All lines from the one holding "Instruction: Go to CONUS Trends" to the end of the listing are to be output exactly, both ends included, with any pictures left out.

★ ★ ★ ★

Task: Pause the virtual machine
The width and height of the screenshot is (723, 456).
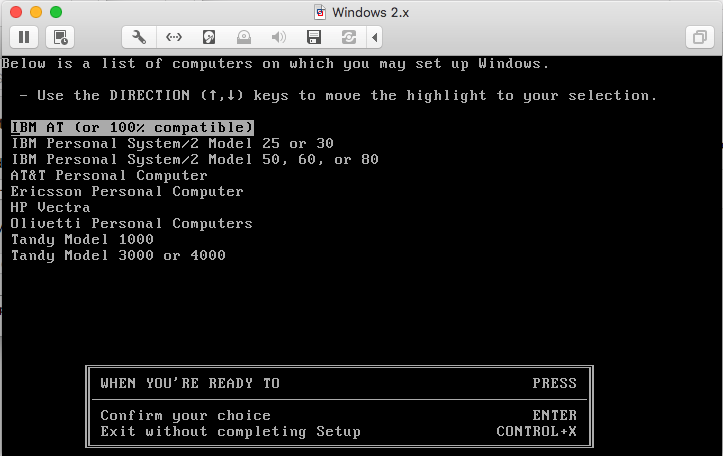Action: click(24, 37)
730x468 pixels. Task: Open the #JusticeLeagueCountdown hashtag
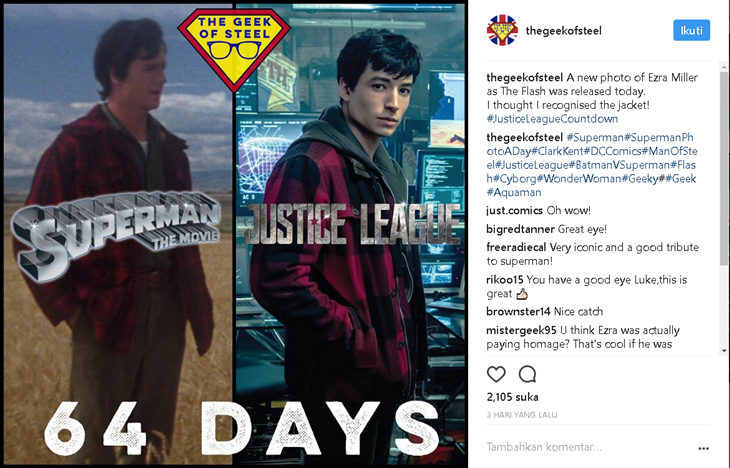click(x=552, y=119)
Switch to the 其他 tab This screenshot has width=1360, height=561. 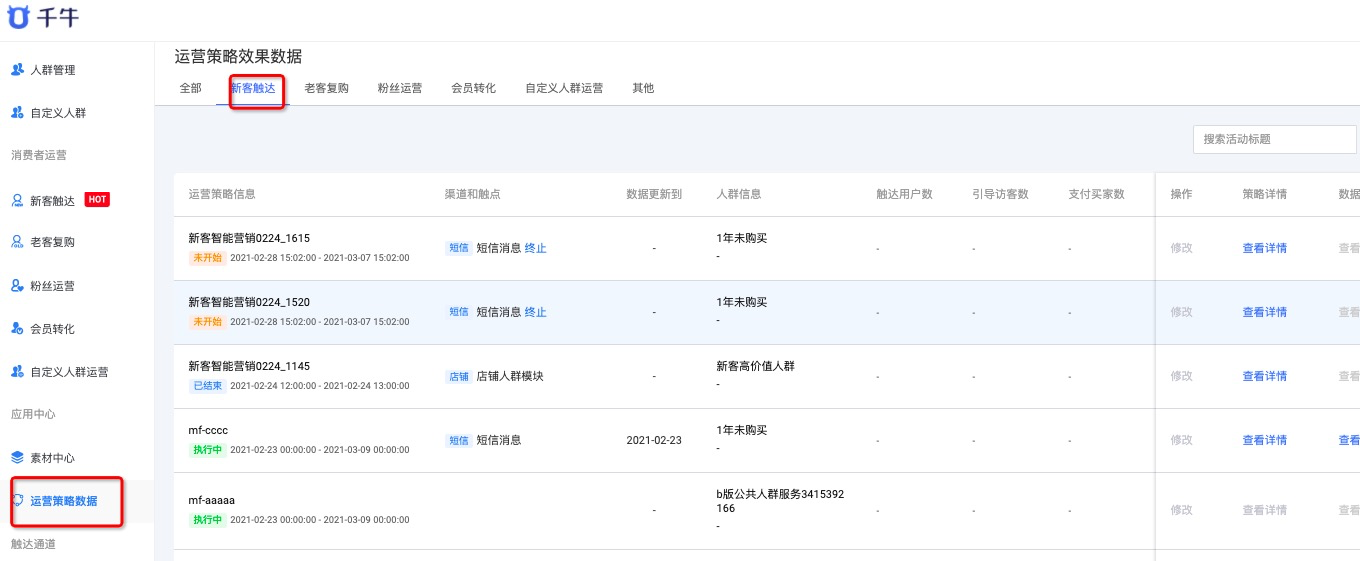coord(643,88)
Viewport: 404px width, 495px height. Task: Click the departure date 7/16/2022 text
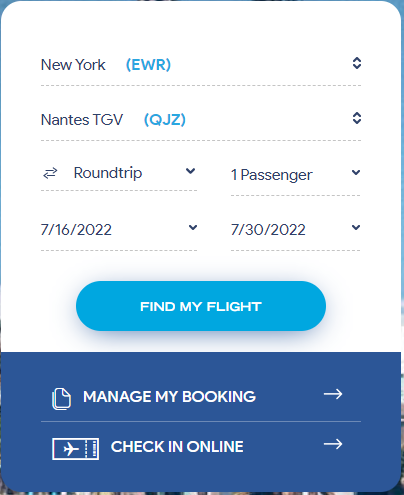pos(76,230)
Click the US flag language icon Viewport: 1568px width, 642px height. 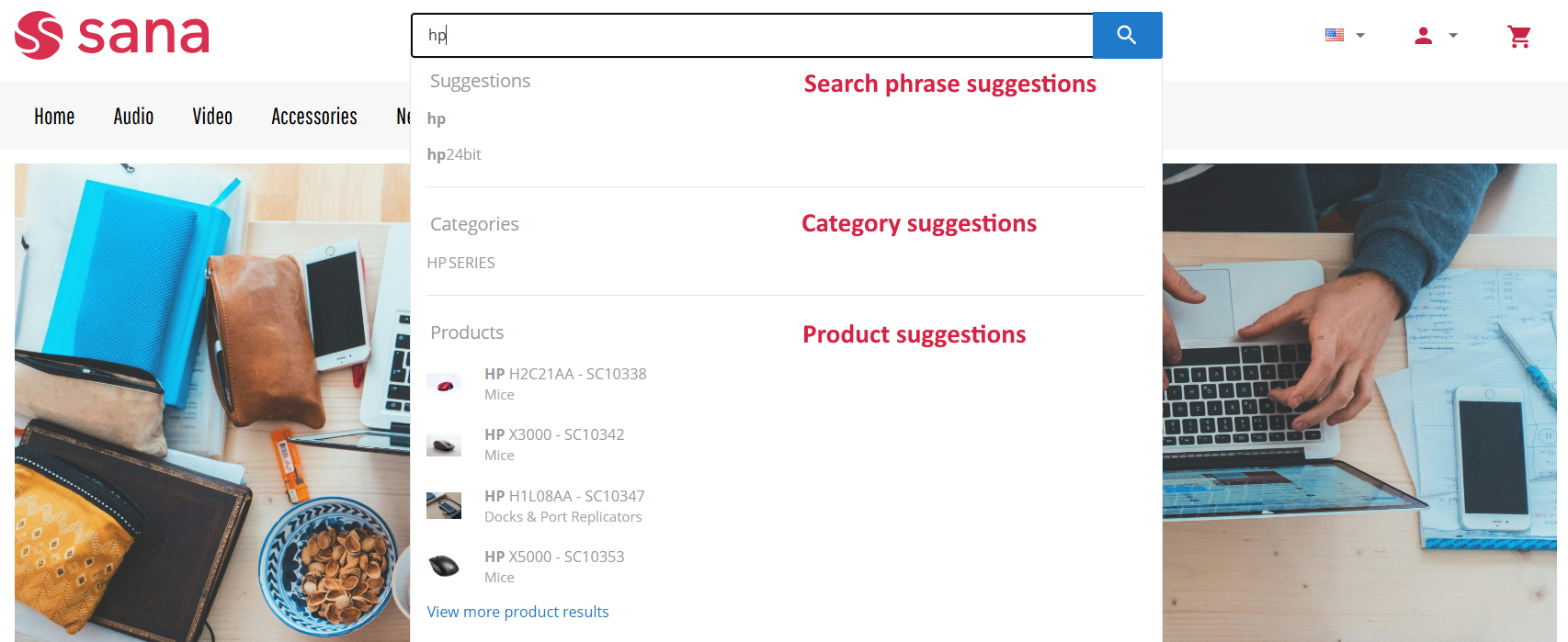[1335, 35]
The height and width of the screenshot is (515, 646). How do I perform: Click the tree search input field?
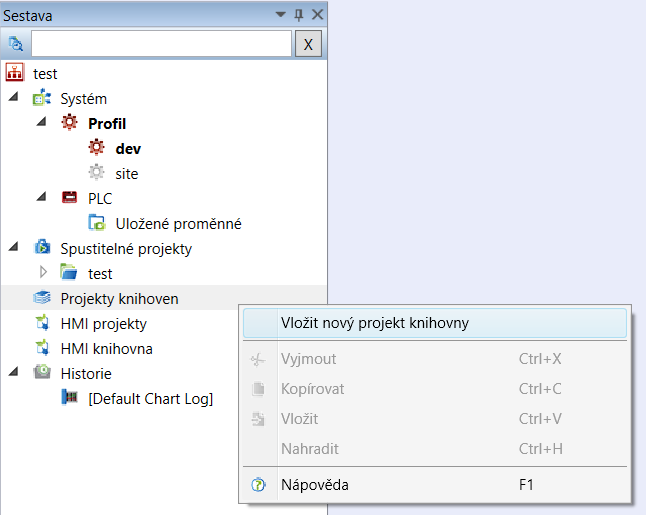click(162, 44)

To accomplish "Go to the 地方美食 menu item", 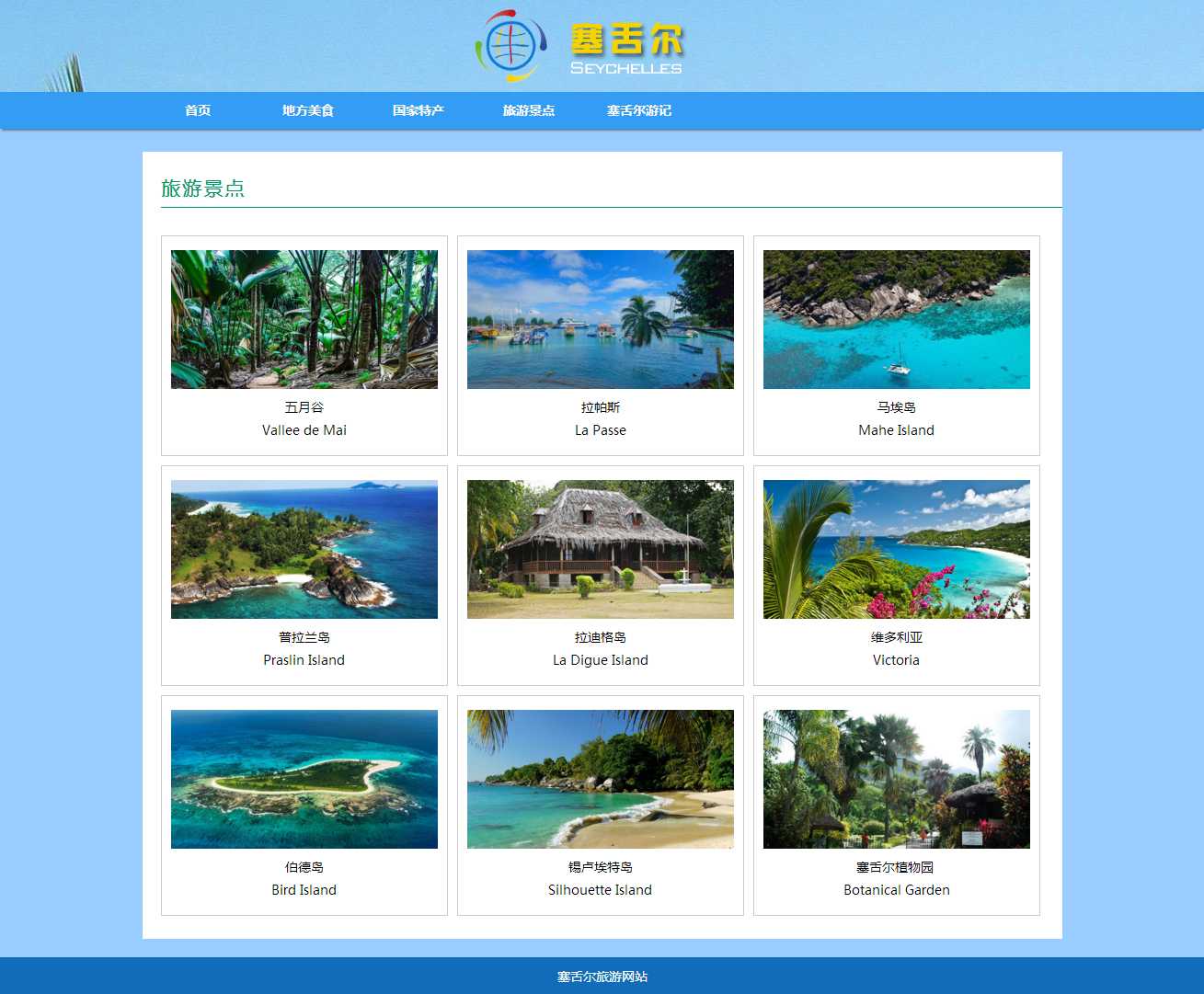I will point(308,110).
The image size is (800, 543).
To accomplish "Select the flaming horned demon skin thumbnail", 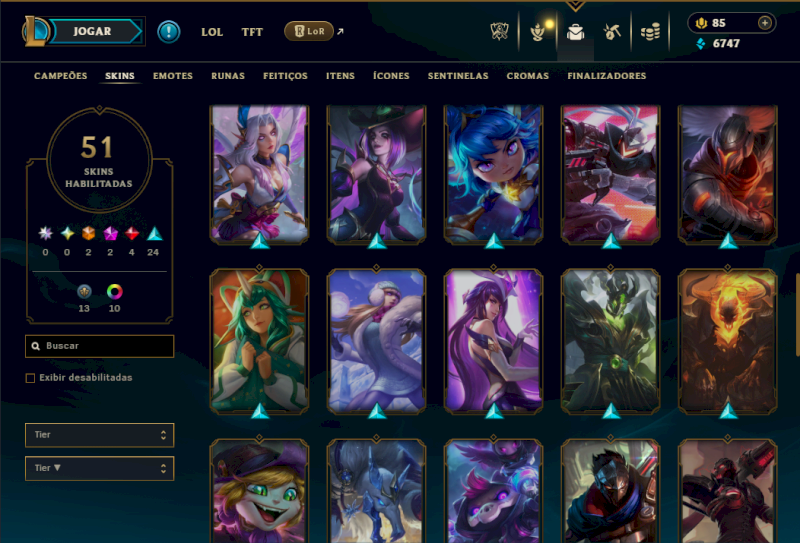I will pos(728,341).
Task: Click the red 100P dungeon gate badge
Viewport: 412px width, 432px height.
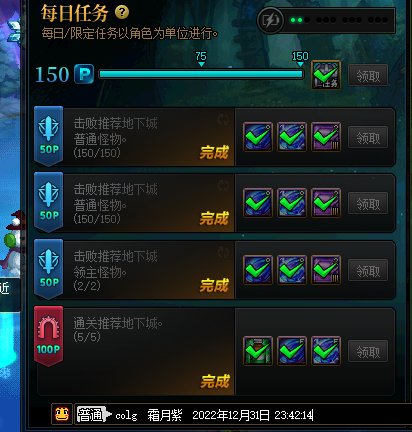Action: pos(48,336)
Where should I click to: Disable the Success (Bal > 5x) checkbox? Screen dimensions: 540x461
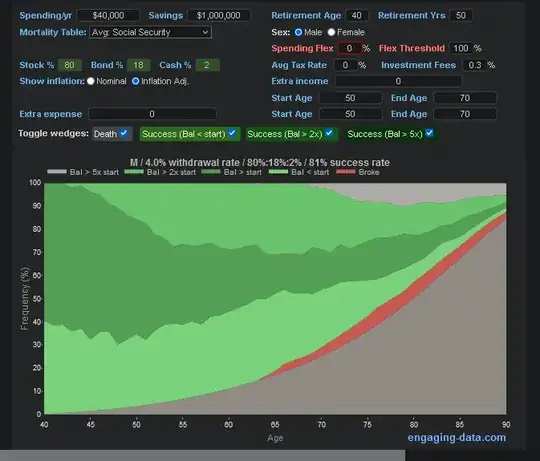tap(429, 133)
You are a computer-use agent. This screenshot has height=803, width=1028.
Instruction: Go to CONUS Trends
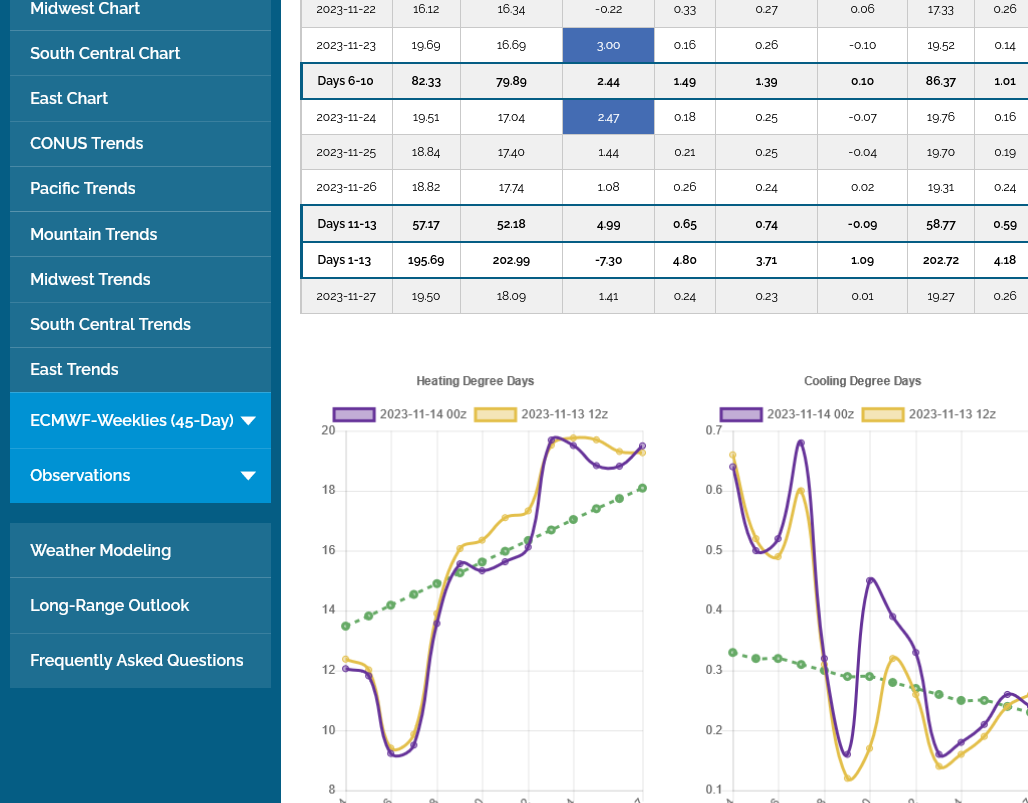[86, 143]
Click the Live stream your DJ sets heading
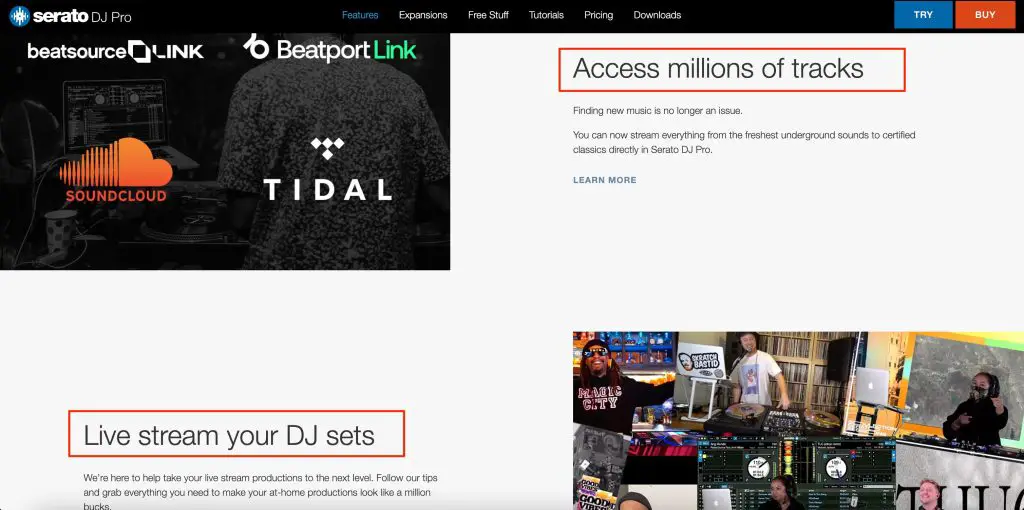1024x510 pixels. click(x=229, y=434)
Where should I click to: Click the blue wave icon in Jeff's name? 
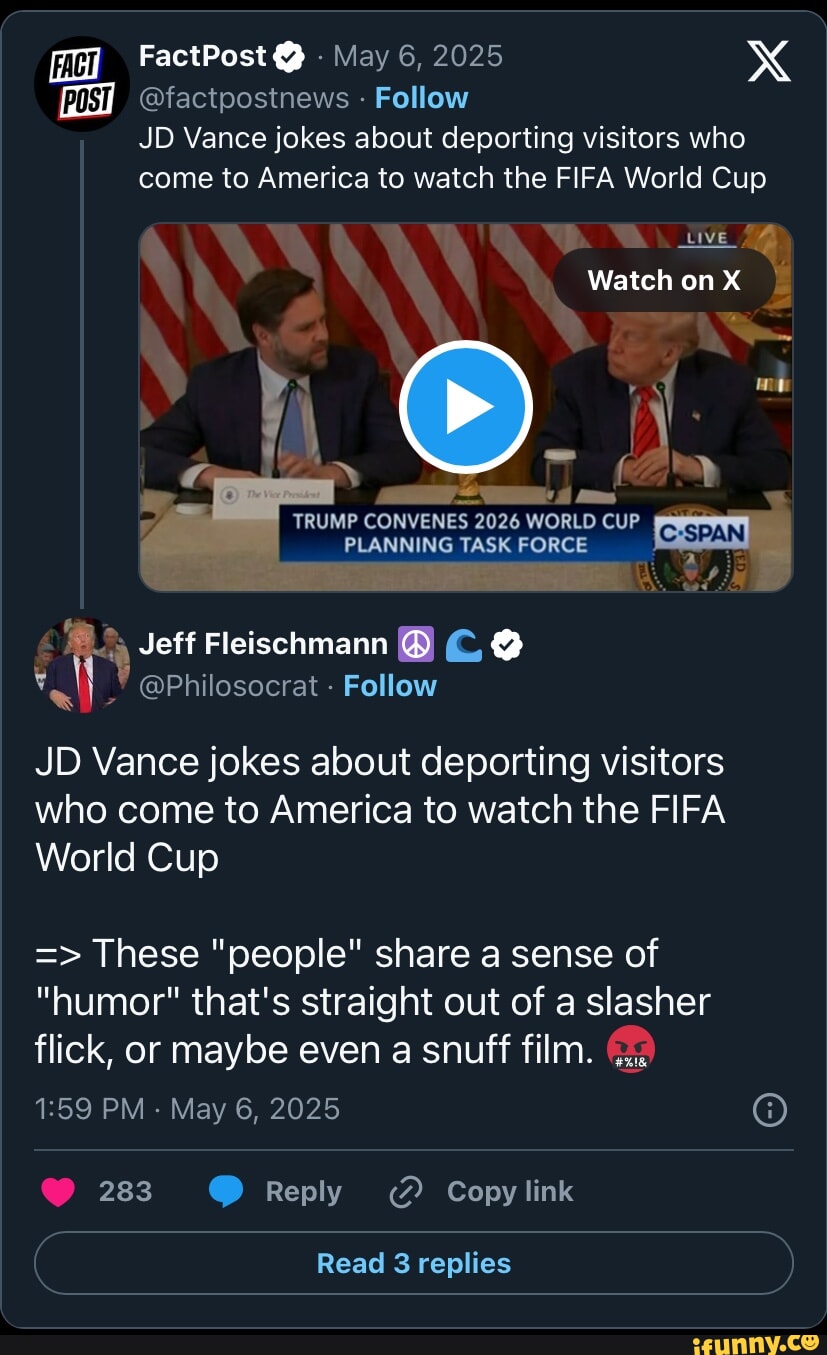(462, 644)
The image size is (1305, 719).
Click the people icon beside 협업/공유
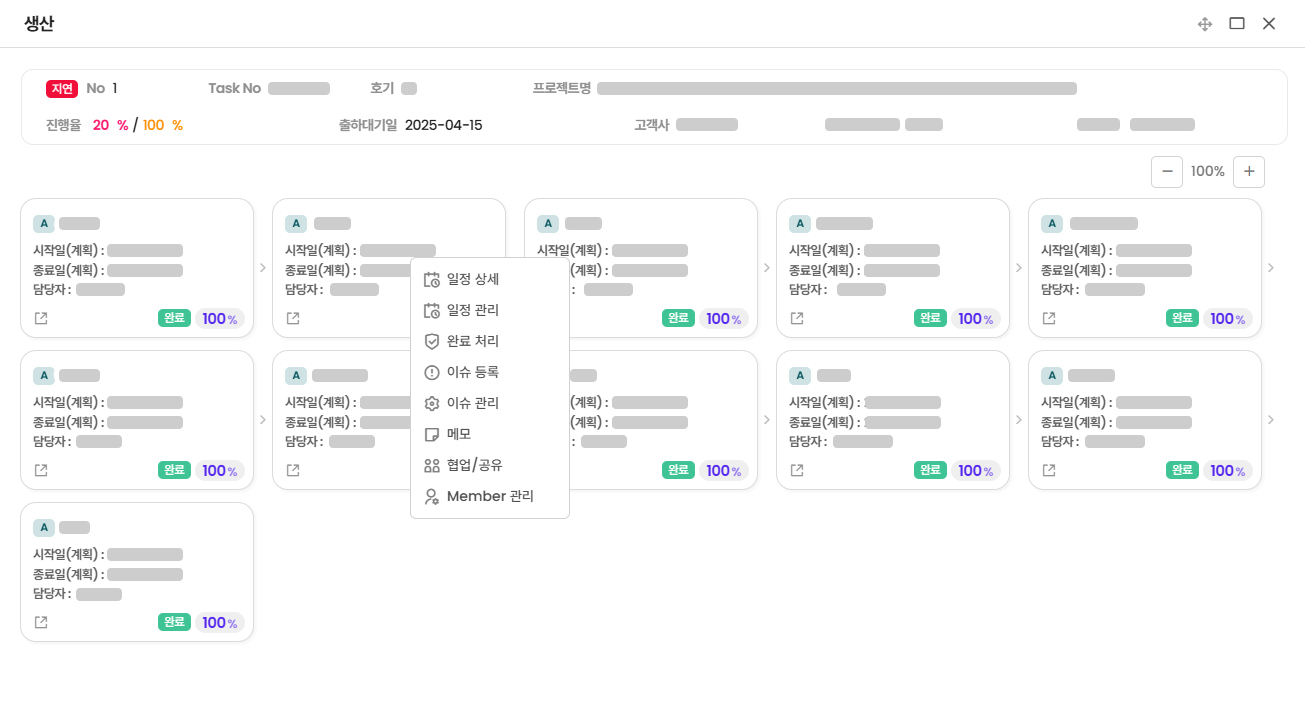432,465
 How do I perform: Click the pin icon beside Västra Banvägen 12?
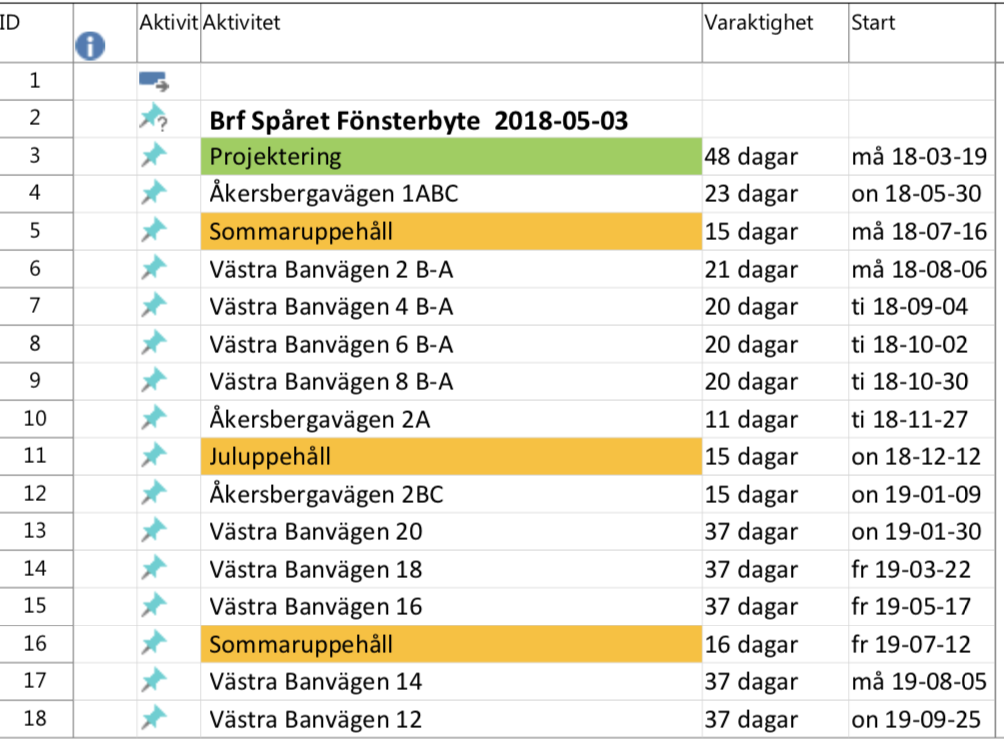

★ ★ ★ ★

- **Solution to the problem**:
Instruction: Go to CONUS Trends
[86, 143]
Click the Live stream your DJ sets heading
1024x510 pixels. click(x=229, y=434)
Where should I click to: Click the blue wave icon in Jeff's name? 
(462, 644)
The image size is (1305, 719).
Click the people icon beside 협업/공유
432,465
 How do I perform: Click the pin icon beside Västra Banvägen 12?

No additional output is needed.